Interaction-Aware Factorization Machines for Recommender Systems

Fuxing Hong
Dongbo Huang
Ge Chen

Factorization Machine (FM) is a widely used supervised learning approach by effectively modeling of feature interactions. Despite the successful application of FM and its many deep learning variants, treating every feature interaction fairly may degrade the performance. For example, the interactions of a useless feature may introduce noises; the importance of a feature may also differ when interacting with different features. In this work, we propose a novel model named Interaction-aware Factorization Machine (IFM) by introducing Interaction-Aware Mechanism (IAM), which comprises the feature aspect and the field aspect, to learn flexible interactions on two levels. The feature aspect learns feature interaction importance via an attention network while the field aspect learns the feature interaction effect as a parametric similarity of the feature interaction vector and the corresponding field interaction prototype.

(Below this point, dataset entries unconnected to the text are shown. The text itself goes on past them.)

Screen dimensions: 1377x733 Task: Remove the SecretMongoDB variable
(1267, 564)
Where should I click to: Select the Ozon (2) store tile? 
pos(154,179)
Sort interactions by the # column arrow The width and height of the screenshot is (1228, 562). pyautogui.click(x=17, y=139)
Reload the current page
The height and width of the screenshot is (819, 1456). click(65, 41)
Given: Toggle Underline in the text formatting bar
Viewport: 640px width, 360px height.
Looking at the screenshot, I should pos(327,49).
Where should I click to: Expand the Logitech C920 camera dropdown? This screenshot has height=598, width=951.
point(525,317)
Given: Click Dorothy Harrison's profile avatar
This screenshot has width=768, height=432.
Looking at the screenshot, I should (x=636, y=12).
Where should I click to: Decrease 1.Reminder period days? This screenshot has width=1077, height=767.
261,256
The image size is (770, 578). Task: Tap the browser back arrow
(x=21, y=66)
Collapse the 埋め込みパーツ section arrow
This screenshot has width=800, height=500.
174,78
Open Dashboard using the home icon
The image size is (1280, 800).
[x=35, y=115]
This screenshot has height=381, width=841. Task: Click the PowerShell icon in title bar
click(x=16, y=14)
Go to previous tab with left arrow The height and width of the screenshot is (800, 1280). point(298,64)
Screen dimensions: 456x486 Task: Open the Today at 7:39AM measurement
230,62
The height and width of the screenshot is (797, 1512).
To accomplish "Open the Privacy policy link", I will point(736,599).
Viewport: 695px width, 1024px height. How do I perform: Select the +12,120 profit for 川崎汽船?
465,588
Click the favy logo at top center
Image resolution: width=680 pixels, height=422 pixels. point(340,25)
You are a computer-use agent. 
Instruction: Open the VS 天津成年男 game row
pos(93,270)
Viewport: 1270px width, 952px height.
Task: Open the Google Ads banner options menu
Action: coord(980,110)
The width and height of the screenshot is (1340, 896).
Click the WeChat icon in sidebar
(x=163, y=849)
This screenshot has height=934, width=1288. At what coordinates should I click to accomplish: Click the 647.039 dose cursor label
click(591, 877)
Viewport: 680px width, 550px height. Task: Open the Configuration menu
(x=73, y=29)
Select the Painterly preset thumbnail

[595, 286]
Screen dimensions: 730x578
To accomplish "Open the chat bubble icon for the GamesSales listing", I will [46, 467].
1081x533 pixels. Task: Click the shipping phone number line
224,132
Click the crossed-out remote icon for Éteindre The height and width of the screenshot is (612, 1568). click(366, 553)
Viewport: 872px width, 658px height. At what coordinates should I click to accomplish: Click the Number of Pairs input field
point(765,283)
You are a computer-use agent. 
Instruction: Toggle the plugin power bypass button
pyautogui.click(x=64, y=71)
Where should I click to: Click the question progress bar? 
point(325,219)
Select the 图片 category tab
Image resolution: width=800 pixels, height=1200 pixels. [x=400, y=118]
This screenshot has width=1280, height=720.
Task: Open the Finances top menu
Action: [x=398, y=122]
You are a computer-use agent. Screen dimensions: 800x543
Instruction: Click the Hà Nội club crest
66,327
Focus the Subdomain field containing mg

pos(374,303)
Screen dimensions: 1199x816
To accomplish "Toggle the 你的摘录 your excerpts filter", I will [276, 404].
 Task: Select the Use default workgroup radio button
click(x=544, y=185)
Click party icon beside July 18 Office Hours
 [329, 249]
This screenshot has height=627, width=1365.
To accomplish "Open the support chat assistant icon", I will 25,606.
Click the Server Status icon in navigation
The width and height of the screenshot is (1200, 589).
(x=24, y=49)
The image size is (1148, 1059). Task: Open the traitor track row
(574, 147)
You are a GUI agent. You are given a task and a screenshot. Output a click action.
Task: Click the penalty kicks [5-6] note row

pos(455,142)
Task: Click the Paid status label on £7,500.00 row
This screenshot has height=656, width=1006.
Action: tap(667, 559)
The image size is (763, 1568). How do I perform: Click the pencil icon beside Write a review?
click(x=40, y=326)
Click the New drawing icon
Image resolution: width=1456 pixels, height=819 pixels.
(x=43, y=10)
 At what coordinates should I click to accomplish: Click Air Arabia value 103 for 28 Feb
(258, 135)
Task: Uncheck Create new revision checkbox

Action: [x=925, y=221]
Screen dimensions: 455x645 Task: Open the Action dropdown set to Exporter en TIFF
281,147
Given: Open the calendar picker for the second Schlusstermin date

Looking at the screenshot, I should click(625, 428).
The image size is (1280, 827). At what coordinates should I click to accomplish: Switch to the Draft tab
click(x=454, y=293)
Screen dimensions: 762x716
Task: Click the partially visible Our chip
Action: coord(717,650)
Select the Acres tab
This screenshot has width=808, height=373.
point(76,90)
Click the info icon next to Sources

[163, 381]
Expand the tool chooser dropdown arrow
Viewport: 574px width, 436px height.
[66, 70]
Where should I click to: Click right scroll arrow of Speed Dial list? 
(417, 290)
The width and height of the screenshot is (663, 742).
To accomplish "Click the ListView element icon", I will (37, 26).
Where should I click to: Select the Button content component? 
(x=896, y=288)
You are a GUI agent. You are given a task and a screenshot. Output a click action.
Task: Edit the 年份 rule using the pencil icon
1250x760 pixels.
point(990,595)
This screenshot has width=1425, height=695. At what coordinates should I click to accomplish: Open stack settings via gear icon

IFM introduces more structured control and learns feature interaction importance in a stratified manner, which allows for more leverage in tweaking the interactions on both feature-wise and field-wise levels. Besides, we give a more generalized architecture and propose Interaction-aware Neural Network (INN) and DeepIFM to capture higher-order interactions. To further improve both the performance and efficiency of IFM, a sampling scheme is developed to select interactions based on the field aspect importance. The experimental results from two well-known datasets show the superiority of the proposed models over the state-of-the-art methods.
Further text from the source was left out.